#### DATA EXTRACTS
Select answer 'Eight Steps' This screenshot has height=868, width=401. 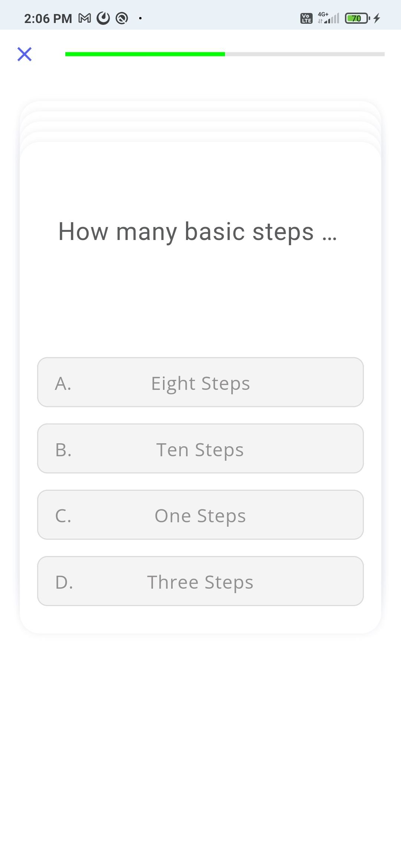point(201,382)
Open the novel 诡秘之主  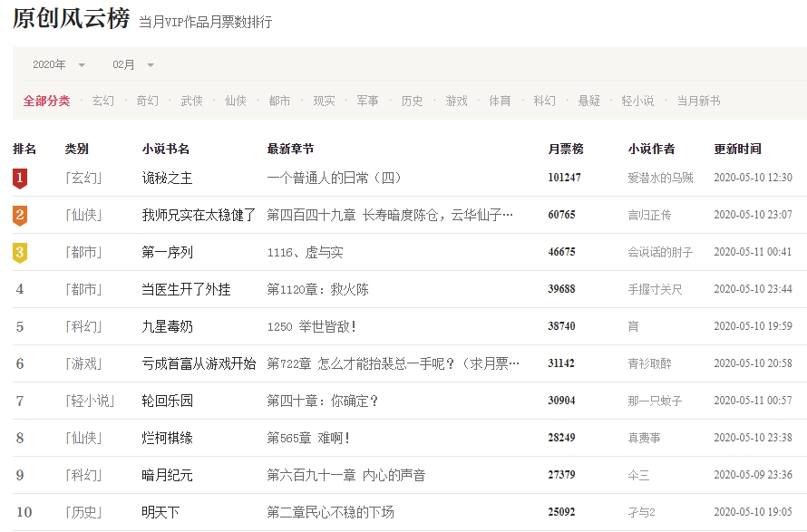point(167,178)
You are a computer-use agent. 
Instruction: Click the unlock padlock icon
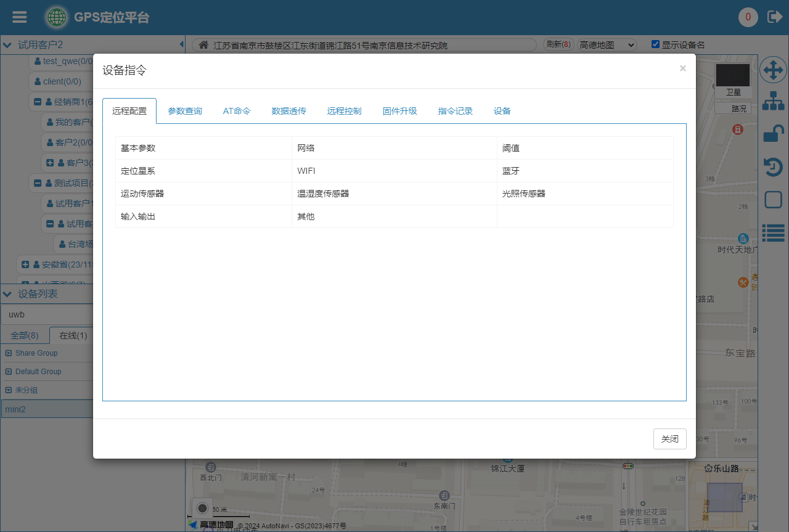point(773,134)
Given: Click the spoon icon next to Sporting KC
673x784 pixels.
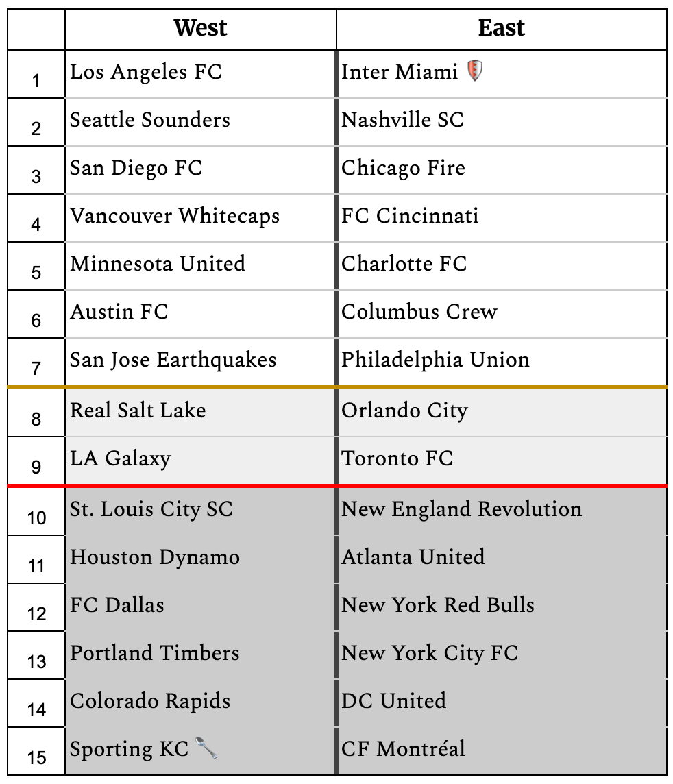Looking at the screenshot, I should 206,748.
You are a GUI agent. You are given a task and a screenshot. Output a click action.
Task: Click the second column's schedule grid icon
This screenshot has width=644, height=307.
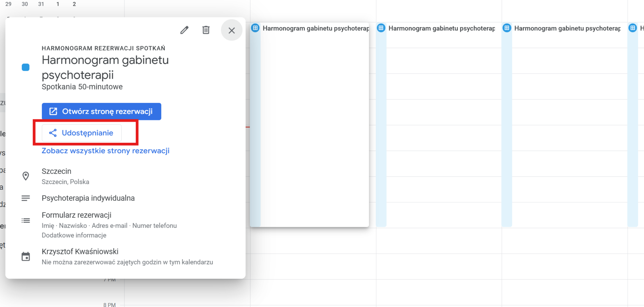[x=381, y=28]
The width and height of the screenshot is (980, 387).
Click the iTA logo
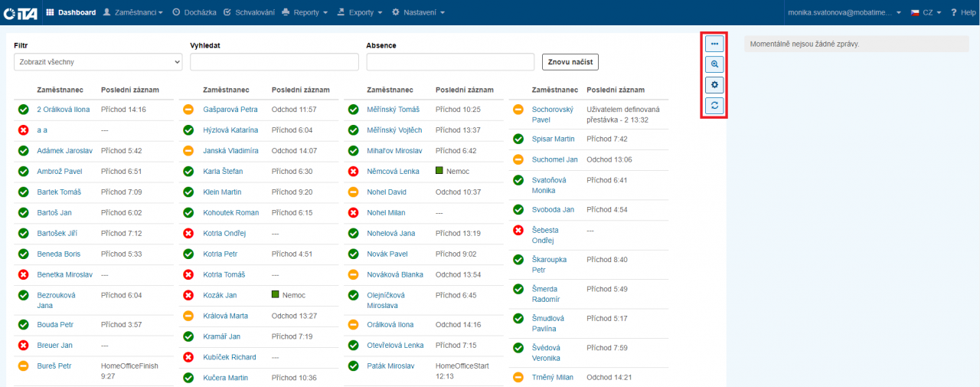coord(21,12)
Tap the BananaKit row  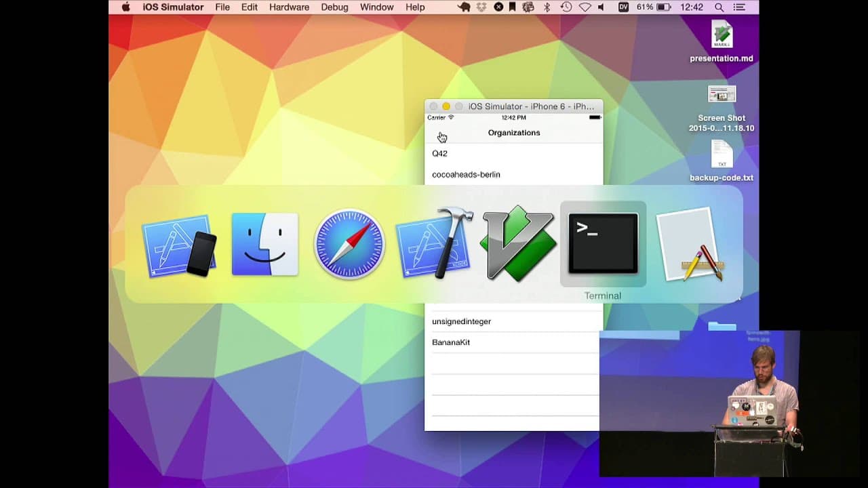click(512, 342)
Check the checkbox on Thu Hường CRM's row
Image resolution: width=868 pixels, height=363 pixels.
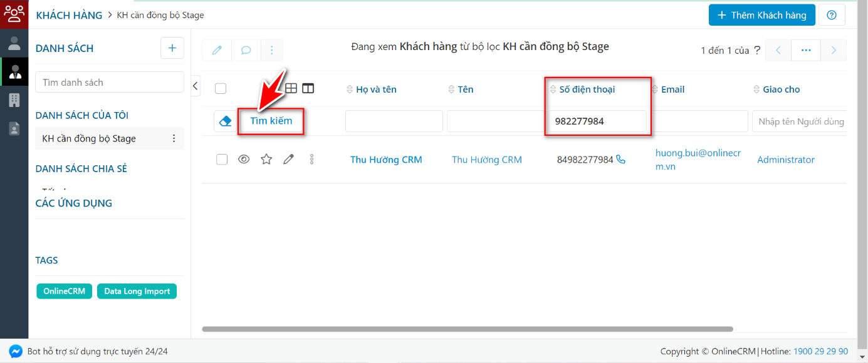click(221, 159)
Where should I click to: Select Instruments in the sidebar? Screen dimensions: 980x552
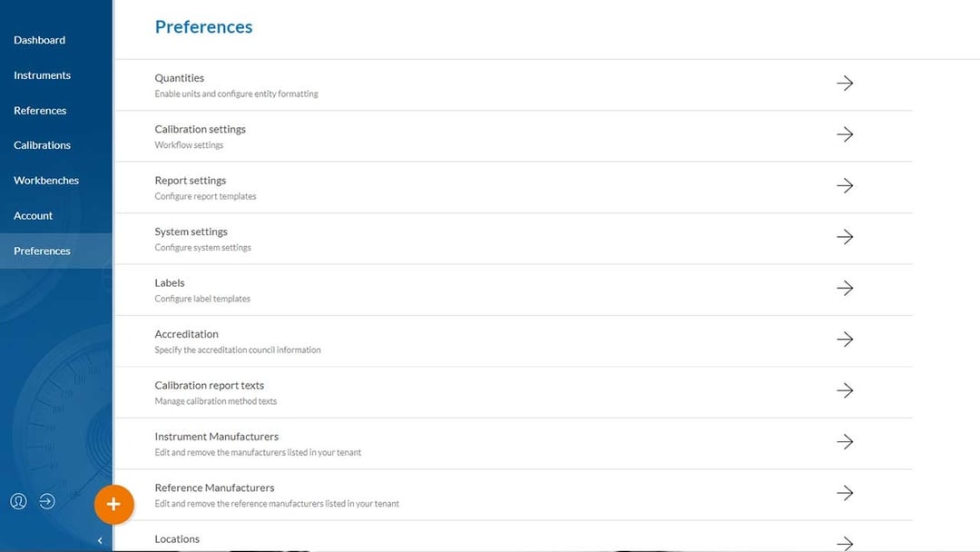(x=42, y=75)
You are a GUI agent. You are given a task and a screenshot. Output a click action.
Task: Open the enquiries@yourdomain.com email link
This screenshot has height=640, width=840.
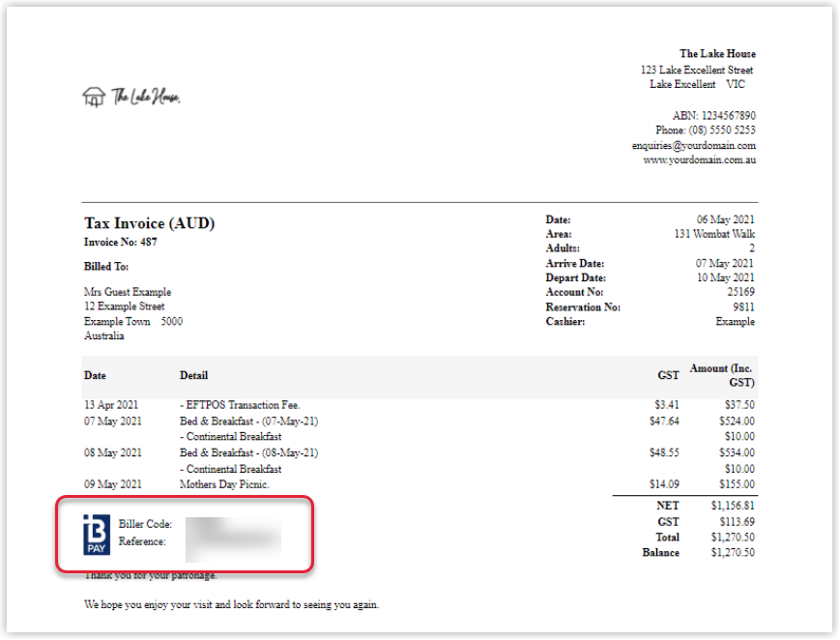[x=693, y=145]

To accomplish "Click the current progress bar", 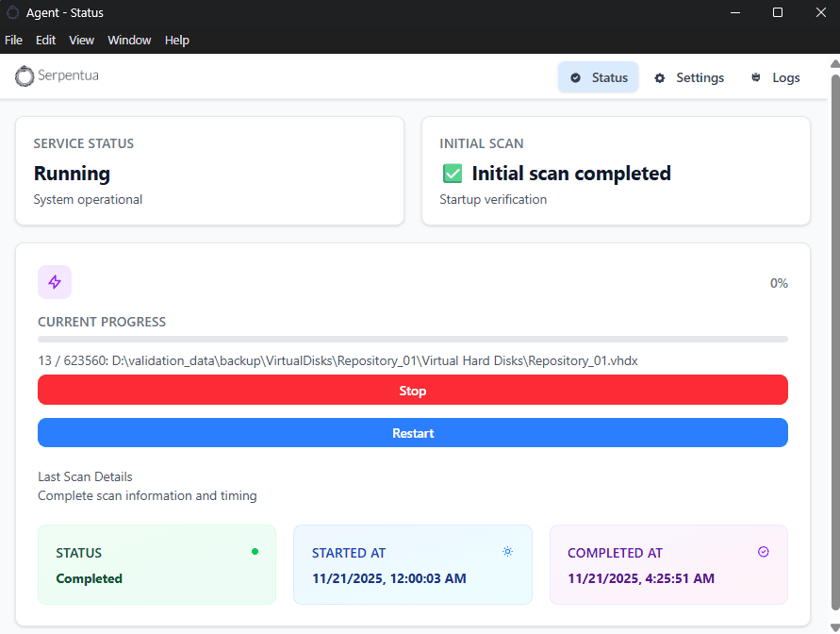I will tap(412, 339).
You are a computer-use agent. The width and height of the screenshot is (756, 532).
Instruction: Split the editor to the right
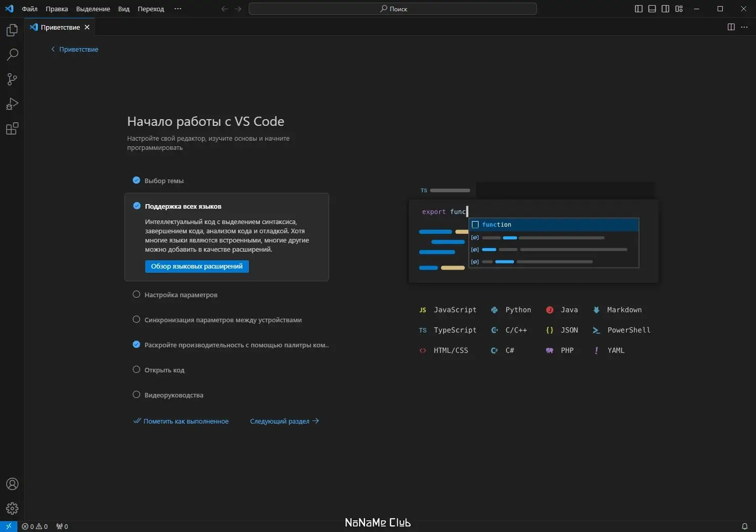tap(731, 27)
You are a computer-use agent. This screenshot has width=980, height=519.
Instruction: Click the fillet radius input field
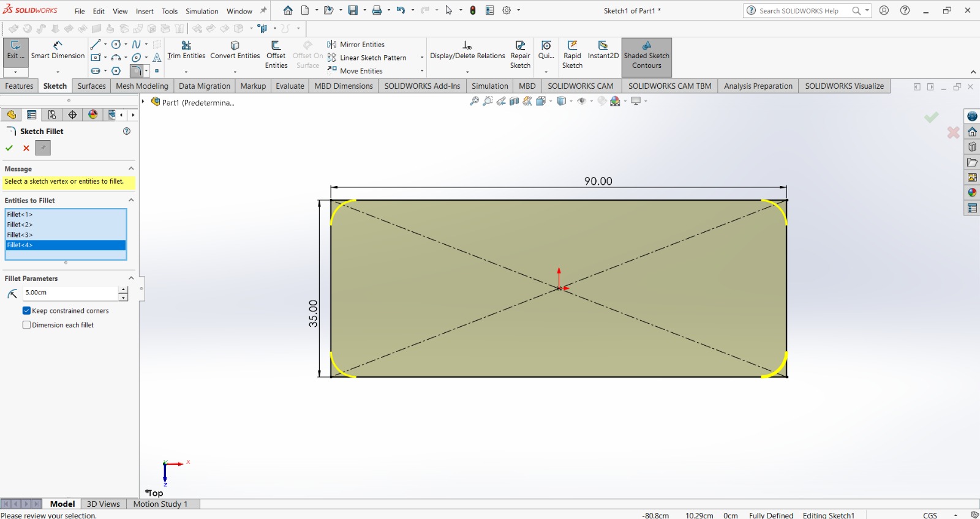click(x=70, y=293)
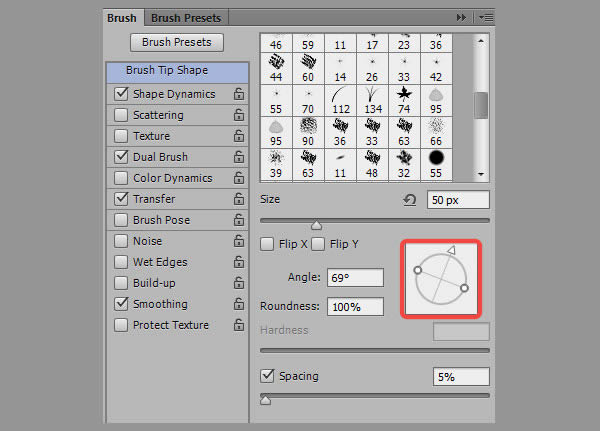The width and height of the screenshot is (600, 431).
Task: Pick the grass blade brush 134
Action: click(x=373, y=96)
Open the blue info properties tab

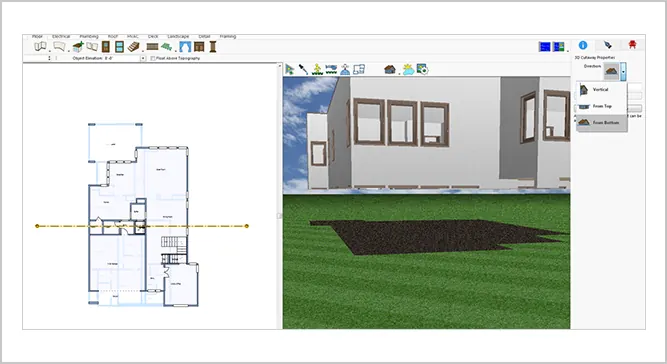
########
### INSTRUCTIONS FOR THE TASK:
Output, exactly and only, the lines beginning with the one that contains "You are a computer-use agent. This" and ending at the last line of the records above. Drop the pictures.

### ANSWER SPACE:
You are a computer-use agent. This screenshot has width=980, height=519.
Instruction: Click the fillet radius input field
click(x=70, y=293)
The width and height of the screenshot is (600, 431).
Task: Pick the grass blade brush 134
Action: click(x=373, y=96)
Open the blue info properties tab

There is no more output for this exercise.